[Rows from a dataset]
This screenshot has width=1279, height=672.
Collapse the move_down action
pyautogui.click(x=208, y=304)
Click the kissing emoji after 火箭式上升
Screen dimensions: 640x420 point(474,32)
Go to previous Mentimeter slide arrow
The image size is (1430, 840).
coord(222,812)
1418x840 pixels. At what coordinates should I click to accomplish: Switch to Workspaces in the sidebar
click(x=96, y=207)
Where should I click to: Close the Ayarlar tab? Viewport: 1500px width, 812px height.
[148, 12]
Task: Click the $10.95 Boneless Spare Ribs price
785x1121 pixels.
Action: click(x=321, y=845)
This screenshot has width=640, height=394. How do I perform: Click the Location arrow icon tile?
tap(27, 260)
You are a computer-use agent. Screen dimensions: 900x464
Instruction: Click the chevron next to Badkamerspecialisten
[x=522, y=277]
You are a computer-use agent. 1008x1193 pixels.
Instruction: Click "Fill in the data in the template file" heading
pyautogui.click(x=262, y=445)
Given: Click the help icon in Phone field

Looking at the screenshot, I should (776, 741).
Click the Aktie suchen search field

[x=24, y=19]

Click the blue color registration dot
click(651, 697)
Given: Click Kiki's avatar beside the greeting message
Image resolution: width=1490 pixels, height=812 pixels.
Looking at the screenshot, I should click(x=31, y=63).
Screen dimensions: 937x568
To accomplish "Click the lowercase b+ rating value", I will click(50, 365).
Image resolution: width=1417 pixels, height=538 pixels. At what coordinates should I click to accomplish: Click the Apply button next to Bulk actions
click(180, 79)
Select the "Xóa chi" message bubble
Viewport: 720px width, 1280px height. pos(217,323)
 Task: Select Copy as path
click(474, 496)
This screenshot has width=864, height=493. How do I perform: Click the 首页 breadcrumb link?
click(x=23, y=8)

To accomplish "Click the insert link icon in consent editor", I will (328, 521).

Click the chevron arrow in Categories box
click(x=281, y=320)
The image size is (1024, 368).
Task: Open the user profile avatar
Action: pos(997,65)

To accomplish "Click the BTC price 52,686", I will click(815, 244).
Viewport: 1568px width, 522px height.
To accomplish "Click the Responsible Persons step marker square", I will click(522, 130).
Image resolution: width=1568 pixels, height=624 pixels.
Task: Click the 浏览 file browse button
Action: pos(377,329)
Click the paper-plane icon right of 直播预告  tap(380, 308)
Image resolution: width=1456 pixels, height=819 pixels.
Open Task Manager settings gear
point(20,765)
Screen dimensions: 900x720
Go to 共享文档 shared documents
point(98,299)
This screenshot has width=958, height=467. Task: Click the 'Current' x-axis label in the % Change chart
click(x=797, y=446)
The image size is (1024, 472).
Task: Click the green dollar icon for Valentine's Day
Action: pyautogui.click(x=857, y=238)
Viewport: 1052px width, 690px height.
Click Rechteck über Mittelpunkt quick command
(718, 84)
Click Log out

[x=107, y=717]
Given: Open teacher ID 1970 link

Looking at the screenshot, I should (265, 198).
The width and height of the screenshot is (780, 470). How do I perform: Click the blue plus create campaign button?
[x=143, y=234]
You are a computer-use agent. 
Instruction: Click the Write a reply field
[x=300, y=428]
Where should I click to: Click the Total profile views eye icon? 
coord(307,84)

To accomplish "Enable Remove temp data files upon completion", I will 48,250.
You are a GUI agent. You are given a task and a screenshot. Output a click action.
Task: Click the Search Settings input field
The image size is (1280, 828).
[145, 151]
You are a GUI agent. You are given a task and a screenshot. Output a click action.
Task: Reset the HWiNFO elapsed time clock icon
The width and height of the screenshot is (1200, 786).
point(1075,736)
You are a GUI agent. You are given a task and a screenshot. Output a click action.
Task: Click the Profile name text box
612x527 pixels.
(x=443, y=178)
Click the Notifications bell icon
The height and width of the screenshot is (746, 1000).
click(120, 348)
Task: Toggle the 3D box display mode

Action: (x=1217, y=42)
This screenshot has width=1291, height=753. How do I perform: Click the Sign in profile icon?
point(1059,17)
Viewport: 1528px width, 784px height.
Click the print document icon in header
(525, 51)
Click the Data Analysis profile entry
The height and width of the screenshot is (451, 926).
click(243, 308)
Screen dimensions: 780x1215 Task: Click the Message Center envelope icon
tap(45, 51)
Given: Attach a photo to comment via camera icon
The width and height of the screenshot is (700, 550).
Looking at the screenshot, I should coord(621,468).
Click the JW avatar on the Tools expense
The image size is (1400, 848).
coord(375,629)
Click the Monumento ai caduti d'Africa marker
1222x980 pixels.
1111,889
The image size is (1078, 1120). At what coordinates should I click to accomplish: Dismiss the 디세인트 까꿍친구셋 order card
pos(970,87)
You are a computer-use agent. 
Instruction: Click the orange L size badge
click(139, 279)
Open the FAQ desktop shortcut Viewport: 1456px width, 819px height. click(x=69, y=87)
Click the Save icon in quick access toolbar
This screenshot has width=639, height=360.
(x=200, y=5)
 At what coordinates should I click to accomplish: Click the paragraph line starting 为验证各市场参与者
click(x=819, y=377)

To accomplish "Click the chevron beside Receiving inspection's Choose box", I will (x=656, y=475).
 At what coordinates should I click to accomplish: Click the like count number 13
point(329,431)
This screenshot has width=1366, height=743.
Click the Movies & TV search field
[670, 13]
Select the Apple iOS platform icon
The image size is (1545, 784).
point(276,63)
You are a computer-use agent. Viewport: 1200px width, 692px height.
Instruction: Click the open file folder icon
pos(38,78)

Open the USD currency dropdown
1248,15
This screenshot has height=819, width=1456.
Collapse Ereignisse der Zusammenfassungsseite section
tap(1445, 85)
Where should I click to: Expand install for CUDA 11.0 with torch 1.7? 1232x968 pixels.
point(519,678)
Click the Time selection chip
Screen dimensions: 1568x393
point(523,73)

### GIVEN EXERCISE
Render all the rows above as a Markdown table with two columns, No. and Line, numbering each line and leaving out the blank ones.

### THE SOLUTION
| No. | Line |
|---|---|
| 1 | This screenshot has width=1279, height=672. |
| 2 | Collapse the move_down action |
| 3 | pyautogui.click(x=208, y=304) |
| 4 | Click the kissing emoji after 火箭式上升 |
| 5 | Screen dimensions: 640x420 point(474,32) |
| 6 | Go to previous Mentimeter slide arrow |
| 7 | The image size is (1430, 840). |
| 8 | coord(222,812) |
| 9 | 1418x840 pixels. At what coordinates should I click to accomplish: Switch to Workspaces in the sidebar |
| 10 | click(x=96, y=207) |
| 11 | Where should I click to: Close the Ayarlar tab? Viewport: 1500px width, 812px height. |
| 12 | [148, 12] |
| 13 | Task: Click the $10.95 Boneless Spare Ribs price |
| 14 | 785x1121 pixels. |
| 15 | Action: click(x=321, y=845) |
| 16 | This screenshot has width=640, height=394. How do I perform: Click the Location arrow icon tile? |
| 17 | tap(27, 260) |
| 18 | You are a computer-use agent. Screen dimensions: 900x464 |
| 19 | Instruction: Click the chevron next to Badkamerspecialisten |
| 20 | [x=522, y=277] |
| 21 | You are a computer-use agent. 1008x1193 pixels. |
| 22 | Instruction: Click "Fill in the data in the template file" heading |
| 23 | pyautogui.click(x=262, y=445) |
| 24 | Given: Click the help icon in Phone field |
| 25 | Looking at the screenshot, I should (776, 741). |
| 26 | Click the Aktie suchen search field |
| 27 | [x=24, y=19] |
| 28 | Click the blue color registration dot |
| 29 | click(651, 697) |
| 30 | Given: Click Kiki's avatar beside the greeting message |
| 31 | Image resolution: width=1490 pixels, height=812 pixels. |
| 32 | Looking at the screenshot, I should click(x=31, y=63). |
| 33 | Screen dimensions: 937x568 |
| 34 | To accomplish "Click the lowercase b+ rating value", I will click(50, 365). |
| 35 | Image resolution: width=1417 pixels, height=538 pixels. At what coordinates should I click to accomplish: Click the Apply button next to Bulk actions |
| 36 | click(180, 79) |
| 37 | Select the "Xóa chi" message bubble |
| 38 | Viewport: 720px width, 1280px height. pos(217,323) |
| 39 |  Task: Select Copy as path |
| 40 | click(474, 496) |
| 41 | This screenshot has width=864, height=493. How do I perform: Click the 首页 breadcrumb link? |
| 42 | click(x=23, y=8) |
| 43 | To accomplish "Click the insert link icon in consent editor", I will (328, 521). |
| 44 | Click the chevron arrow in Categories box |
| 45 | click(x=281, y=320) |
| 46 | The image size is (1024, 368). |
| 47 | Task: Open the user profile avatar |
| 48 | Action: pos(997,65) |
| 49 | To accomplish "Click the BTC price 52,686", I will click(815, 244). |
| 50 | Viewport: 1568px width, 522px height. |
| 51 | To accomplish "Click the Responsible Persons step marker square", I will click(522, 130). |
| 52 | Image resolution: width=1568 pixels, height=624 pixels. |
| 53 | Task: Click the 浏览 file browse button |
| 54 | Action: pos(377,329) |
| 55 | Click the paper-plane icon right of 直播预告  tap(380, 308) |
| 56 | Image resolution: width=1456 pixels, height=819 pixels. |
| 57 | Open Task Manager settings gear |
| 58 | point(20,765) |
| 59 | Screen dimensions: 900x720 |
| 60 | Go to 共享文档 shared documents |
| 61 | point(98,299) |
| 62 | This screenshot has width=958, height=467. Task: Click the 'Current' x-axis label in the % Change chart |
| 63 | click(x=797, y=446) |
| 64 | The image size is (1024, 472). |
| 65 | Task: Click the green dollar icon for Valentine's Day |
| 66 | Action: pyautogui.click(x=857, y=238) |
| 67 | Viewport: 1052px width, 690px height. |
| 68 | Click Rechteck über Mittelpunkt quick command |
| 69 | (718, 84) |
| 70 | Click Log out |
| 71 | [x=107, y=717] |
| 72 | Given: Open teacher ID 1970 link |
| 73 | Looking at the screenshot, I should (265, 198). |
| 74 | The width and height of the screenshot is (780, 470). How do I perform: Click the blue plus create campaign button? |
| 75 | [x=143, y=234] |
| 76 | You are a computer-use agent.  |
| 77 | Instruction: Click the Write a reply field |
| 78 | [x=300, y=428] |
| 79 | Where should I click to: Click the Total profile views eye icon?  |
| 80 | coord(307,84) |
| 81 | To accomplish "Enable Remove temp data files upon completion", I will 48,250. |
| 82 | You are a GUI agent. You are given a task and a screenshot. Output a click action. |
| 83 | Task: Click the Search Settings input field |
| 84 | The image size is (1280, 828). |
| 85 | [145, 151] |
| 86 | You are a GUI agent. You are given a task and a screenshot. Output a click action. |
| 87 | Task: Reset the HWiNFO elapsed time clock icon |
| 88 | The width and height of the screenshot is (1200, 786). |
| 89 | point(1075,736) |
| 90 | You are a GUI agent. You are given a task and a screenshot. Output a click action. |
| 91 | Task: Click the Profile name text box |
| 92 | 612x527 pixels. |
| 93 | (x=443, y=178) |
| 94 | Click the Notifications bell icon |
| 95 | The height and width of the screenshot is (746, 1000). |
| 96 | click(120, 348) |
| 97 | Task: Toggle the 3D box display mode |
| 98 | Action: (x=1217, y=42) |
| 99 | This screenshot has width=1291, height=753. How do I perform: Click the Sign in profile icon? |
| 100 | point(1059,17) |
| 101 | Viewport: 1528px width, 784px height. |
| 102 | Click the print document icon in header |
| 103 | (525, 51) |
| 104 | Click the Data Analysis profile entry |
| 105 | The height and width of the screenshot is (451, 926). |
| 106 | click(243, 308) |
| 107 | Screen dimensions: 780x1215 Task: Click the Message Center envelope icon |
| 108 | tap(45, 51) |
| 109 | Given: Attach a photo to comment via camera icon |
| 110 | The width and height of the screenshot is (700, 550). |
| 111 | Looking at the screenshot, I should coord(621,468). |
| 112 | Click the JW avatar on the Tools expense |
| 113 | The image size is (1400, 848). |
| 114 | coord(375,629) |
| 115 | Click the Monumento ai caduti d'Africa marker |
| 116 | 1222x980 pixels. |
| 117 | 1111,889 |
| 118 | The image size is (1078, 1120). At what coordinates should I click to accomplish: Dismiss the 디세인트 까꿍친구셋 order card |
| 119 | pos(970,87) |
| 120 | You are a computer-use agent.  |
| 121 | Instruction: Click the orange L size badge |
| 122 | click(139, 279) |
| 123 | Open the FAQ desktop shortcut Viewport: 1456px width, 819px height. click(x=69, y=87) |
| 124 | Click the Save icon in quick access toolbar |
| 125 | This screenshot has width=639, height=360. |
| 126 | (x=200, y=5) |
| 127 |  At what coordinates should I click to accomplish: Click the paragraph line starting 为验证各市场参与者 |
| 128 | click(x=819, y=377) |
| 129 | To accomplish "Click the chevron beside Receiving inspection's Choose box", I will (x=656, y=475). |
| 130 |  At what coordinates should I click to accomplish: Click the like count number 13 |
| 131 | point(329,431) |
| 132 | This screenshot has width=1366, height=743. |
| 133 | Click the Movies & TV search field |
| 134 | [670, 13] |
| 135 | Select the Apple iOS platform icon |
| 136 | The image size is (1545, 784). |
| 137 | point(276,63) |
| 138 | You are a computer-use agent. Viewport: 1200px width, 692px height. |
| 139 | Instruction: Click the open file folder icon |
| 140 | pos(38,78) |
| 141 | Open the USD currency dropdown |
| 142 | 1248,15 |
| 143 | This screenshot has height=819, width=1456. |
| 144 | Collapse Ereignisse der Zusammenfassungsseite section |
| 145 | tap(1445, 85) |
| 146 | Where should I click to: Expand install for CUDA 11.0 with torch 1.7? 1232x968 pixels. |
| 147 | point(519,678) |
| 148 | Click the Time selection chip |
| 149 | Screen dimensions: 1568x393 |
| 150 | point(523,73) |